### What the task requires
Only lines containing "agent" are wanted from the data below. Copy those lines.

Material supplied Start Marker

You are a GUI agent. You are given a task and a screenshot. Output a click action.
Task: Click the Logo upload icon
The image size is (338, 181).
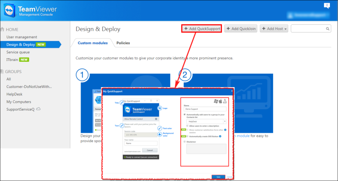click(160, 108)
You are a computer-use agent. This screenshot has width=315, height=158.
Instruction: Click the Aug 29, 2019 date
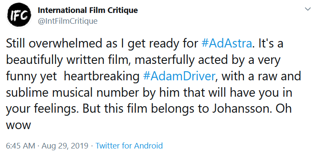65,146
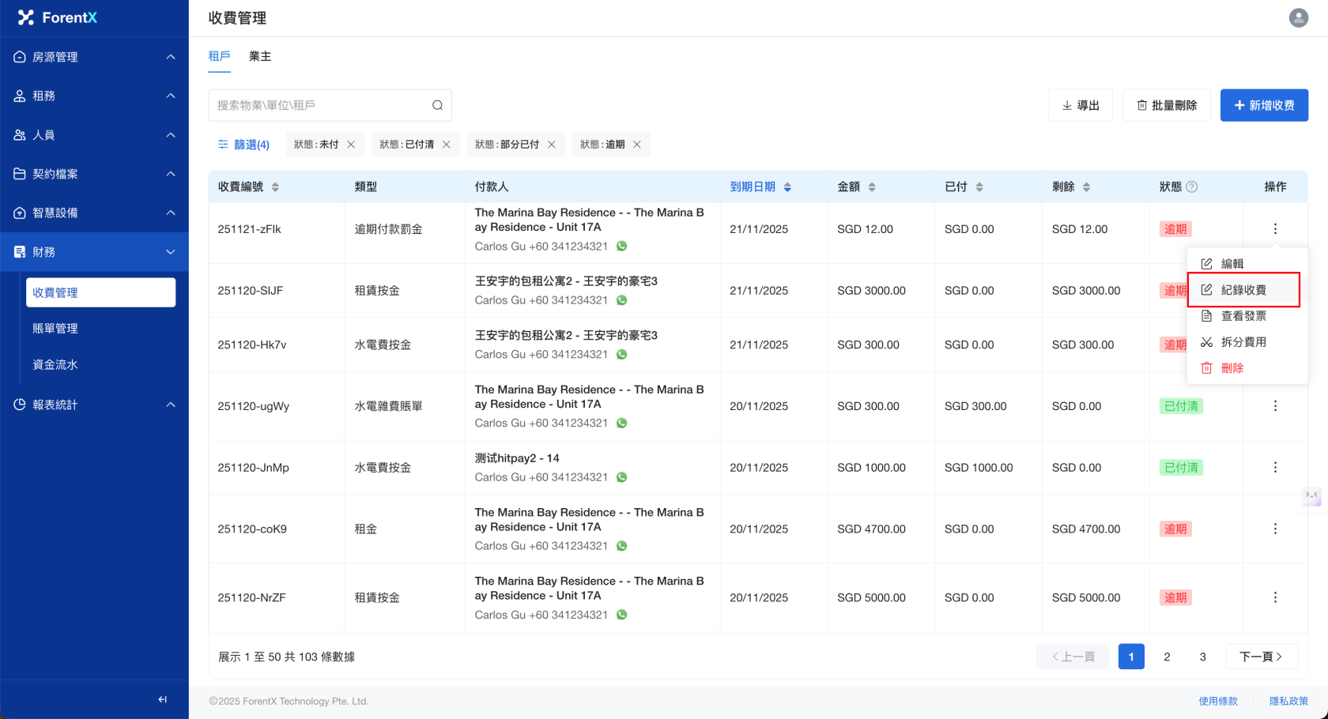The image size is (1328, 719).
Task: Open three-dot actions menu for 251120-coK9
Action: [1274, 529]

Material supplied End Marker
Material supplied Start Marker

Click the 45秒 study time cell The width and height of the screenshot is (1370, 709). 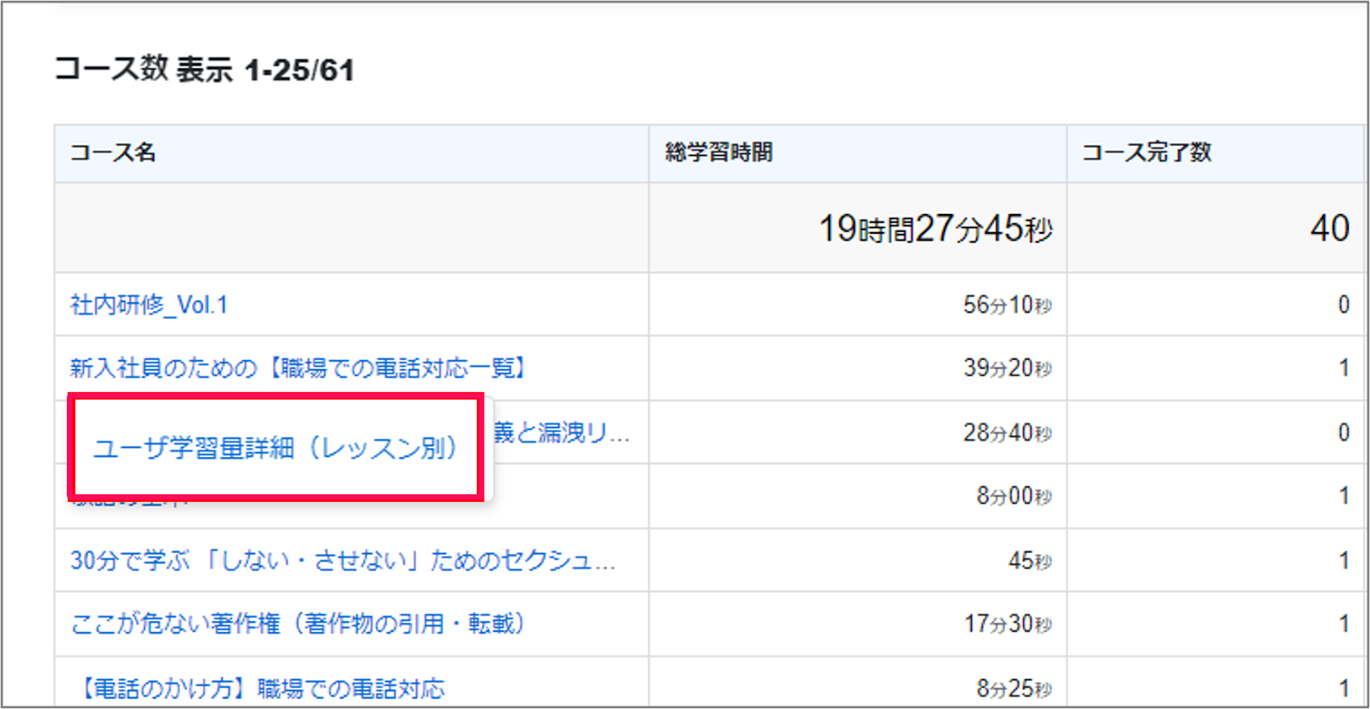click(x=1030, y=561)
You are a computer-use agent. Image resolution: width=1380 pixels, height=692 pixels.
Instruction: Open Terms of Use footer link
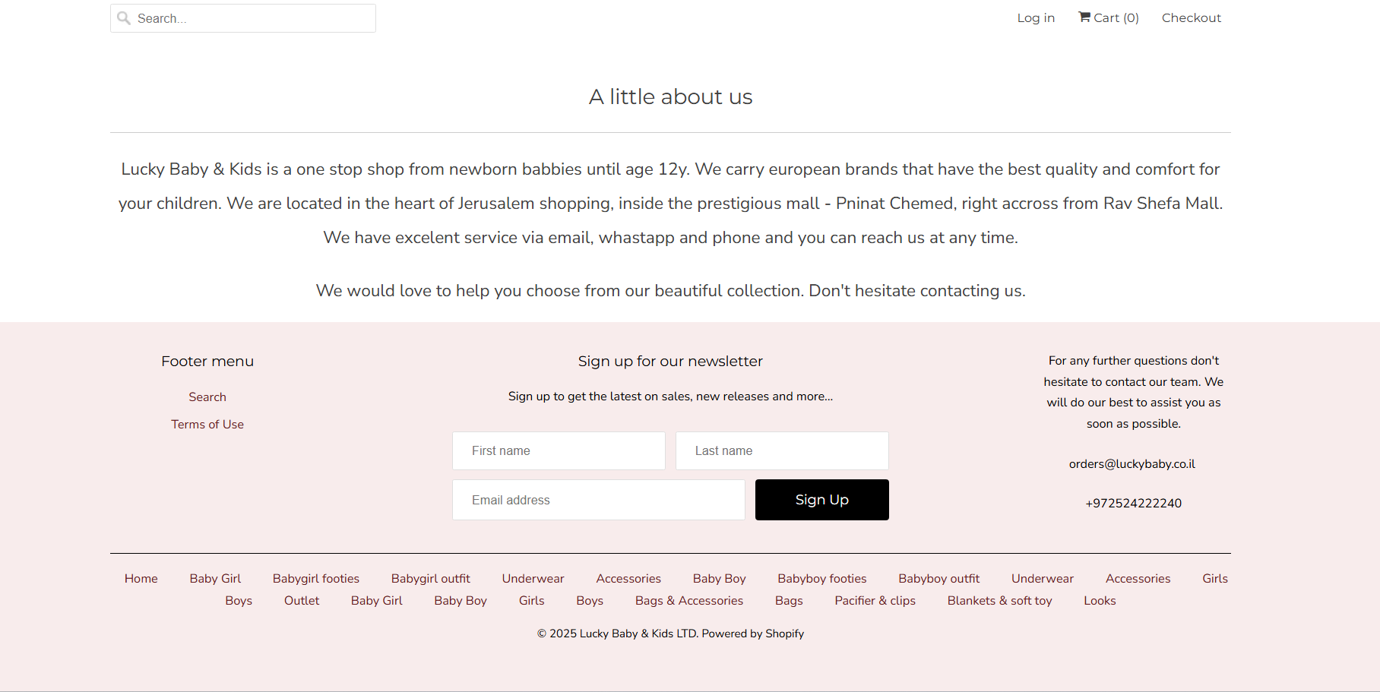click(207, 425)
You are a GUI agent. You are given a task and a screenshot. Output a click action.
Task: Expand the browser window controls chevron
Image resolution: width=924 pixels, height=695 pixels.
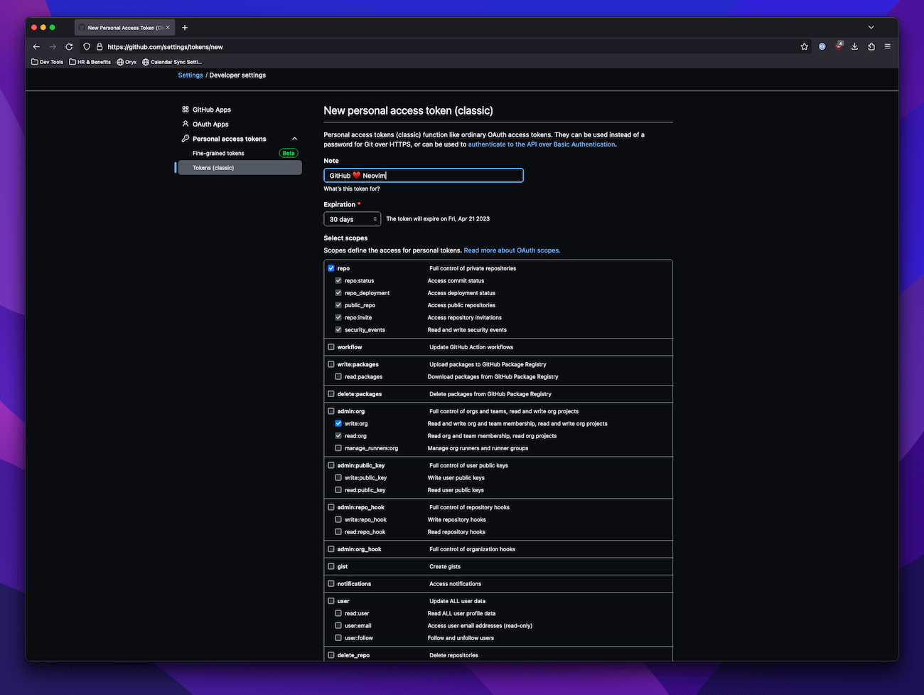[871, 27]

Material supplied End Marker

### Result of this task
You are a GUI agent. You are given a task and a screenshot. Output a click action.
You are a computer-use agent. This screenshot has width=315, height=158.
You are a computer-use agent. Image resolution: width=1380 pixels, height=692 pixels.
You are a GUI agent. You are given a task and a screenshot. Output a click action.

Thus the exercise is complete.